Brief:
Read each line of the material and note whether it contains "Indian". Give the number of such lines and nothing else.

Supplied material:
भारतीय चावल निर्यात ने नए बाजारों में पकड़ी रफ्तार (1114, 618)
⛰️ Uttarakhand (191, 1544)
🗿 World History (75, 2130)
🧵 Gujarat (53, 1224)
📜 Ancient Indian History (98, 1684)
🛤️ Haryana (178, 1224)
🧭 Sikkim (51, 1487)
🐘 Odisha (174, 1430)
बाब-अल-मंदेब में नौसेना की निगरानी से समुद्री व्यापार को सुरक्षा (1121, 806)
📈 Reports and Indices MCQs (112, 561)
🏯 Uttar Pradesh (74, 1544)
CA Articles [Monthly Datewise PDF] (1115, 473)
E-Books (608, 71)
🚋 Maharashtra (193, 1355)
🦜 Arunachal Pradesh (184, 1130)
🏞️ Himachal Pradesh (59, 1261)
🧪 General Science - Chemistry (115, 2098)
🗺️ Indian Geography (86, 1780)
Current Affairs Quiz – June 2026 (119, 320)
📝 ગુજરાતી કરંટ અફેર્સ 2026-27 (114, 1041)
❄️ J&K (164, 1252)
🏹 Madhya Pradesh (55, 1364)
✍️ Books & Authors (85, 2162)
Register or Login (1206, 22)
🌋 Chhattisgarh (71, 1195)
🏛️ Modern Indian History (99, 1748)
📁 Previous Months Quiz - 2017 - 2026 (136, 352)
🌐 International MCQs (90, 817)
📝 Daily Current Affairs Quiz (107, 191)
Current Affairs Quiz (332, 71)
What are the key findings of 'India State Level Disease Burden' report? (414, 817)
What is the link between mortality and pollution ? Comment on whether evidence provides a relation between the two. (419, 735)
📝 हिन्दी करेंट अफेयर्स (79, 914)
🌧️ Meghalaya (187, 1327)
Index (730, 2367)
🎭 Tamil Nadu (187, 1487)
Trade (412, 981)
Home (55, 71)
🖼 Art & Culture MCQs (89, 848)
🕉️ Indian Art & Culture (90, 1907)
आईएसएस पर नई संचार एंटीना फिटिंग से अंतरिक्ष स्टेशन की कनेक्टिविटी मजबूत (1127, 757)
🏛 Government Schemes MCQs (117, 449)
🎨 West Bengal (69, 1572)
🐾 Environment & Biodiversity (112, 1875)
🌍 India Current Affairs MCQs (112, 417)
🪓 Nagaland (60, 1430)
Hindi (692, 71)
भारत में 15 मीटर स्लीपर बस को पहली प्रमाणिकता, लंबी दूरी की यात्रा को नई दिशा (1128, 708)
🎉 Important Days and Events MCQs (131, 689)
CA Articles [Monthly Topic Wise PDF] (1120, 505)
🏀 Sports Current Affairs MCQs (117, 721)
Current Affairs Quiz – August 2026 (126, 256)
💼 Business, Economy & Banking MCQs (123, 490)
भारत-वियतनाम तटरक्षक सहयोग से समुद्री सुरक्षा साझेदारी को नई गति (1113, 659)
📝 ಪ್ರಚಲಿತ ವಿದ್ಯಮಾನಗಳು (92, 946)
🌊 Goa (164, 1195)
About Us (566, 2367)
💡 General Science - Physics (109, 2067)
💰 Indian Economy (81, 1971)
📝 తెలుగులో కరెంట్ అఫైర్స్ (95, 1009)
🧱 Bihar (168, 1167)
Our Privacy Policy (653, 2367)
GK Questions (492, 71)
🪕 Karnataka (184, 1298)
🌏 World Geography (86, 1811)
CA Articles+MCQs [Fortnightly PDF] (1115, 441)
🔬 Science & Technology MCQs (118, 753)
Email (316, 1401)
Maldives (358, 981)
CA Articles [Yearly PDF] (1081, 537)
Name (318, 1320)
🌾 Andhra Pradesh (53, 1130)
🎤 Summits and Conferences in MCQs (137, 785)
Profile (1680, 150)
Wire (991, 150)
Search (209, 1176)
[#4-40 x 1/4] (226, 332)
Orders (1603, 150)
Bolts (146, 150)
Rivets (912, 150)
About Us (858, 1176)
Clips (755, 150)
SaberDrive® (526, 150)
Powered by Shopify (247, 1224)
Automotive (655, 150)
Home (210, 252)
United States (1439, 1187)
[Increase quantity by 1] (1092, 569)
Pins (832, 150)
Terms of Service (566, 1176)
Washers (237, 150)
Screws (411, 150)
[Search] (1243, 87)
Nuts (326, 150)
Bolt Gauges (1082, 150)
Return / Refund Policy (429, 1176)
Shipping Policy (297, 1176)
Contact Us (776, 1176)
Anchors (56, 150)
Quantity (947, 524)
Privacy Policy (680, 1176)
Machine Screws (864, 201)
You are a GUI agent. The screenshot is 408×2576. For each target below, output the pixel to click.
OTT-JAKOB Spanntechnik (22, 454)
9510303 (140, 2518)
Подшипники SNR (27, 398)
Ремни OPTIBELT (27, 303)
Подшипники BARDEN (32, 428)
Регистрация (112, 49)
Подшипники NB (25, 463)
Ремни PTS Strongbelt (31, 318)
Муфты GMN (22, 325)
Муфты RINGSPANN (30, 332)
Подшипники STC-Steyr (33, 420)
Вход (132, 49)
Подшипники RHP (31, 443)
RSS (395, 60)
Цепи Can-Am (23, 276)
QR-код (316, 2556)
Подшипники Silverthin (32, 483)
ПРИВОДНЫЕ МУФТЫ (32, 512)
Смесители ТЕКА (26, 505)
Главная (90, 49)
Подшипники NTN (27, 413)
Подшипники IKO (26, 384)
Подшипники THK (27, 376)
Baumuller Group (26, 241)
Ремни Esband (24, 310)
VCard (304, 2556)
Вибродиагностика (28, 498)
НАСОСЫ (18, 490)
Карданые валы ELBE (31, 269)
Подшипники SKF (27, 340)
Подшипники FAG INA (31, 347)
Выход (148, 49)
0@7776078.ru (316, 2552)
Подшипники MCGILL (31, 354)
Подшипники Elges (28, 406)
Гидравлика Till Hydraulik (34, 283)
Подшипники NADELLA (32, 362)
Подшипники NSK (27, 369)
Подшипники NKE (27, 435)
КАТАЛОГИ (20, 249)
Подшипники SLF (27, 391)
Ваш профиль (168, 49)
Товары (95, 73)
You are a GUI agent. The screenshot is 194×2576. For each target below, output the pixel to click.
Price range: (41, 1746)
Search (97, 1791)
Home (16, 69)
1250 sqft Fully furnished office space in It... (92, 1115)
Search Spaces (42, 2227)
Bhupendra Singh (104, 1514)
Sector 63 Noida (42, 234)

Task output:
5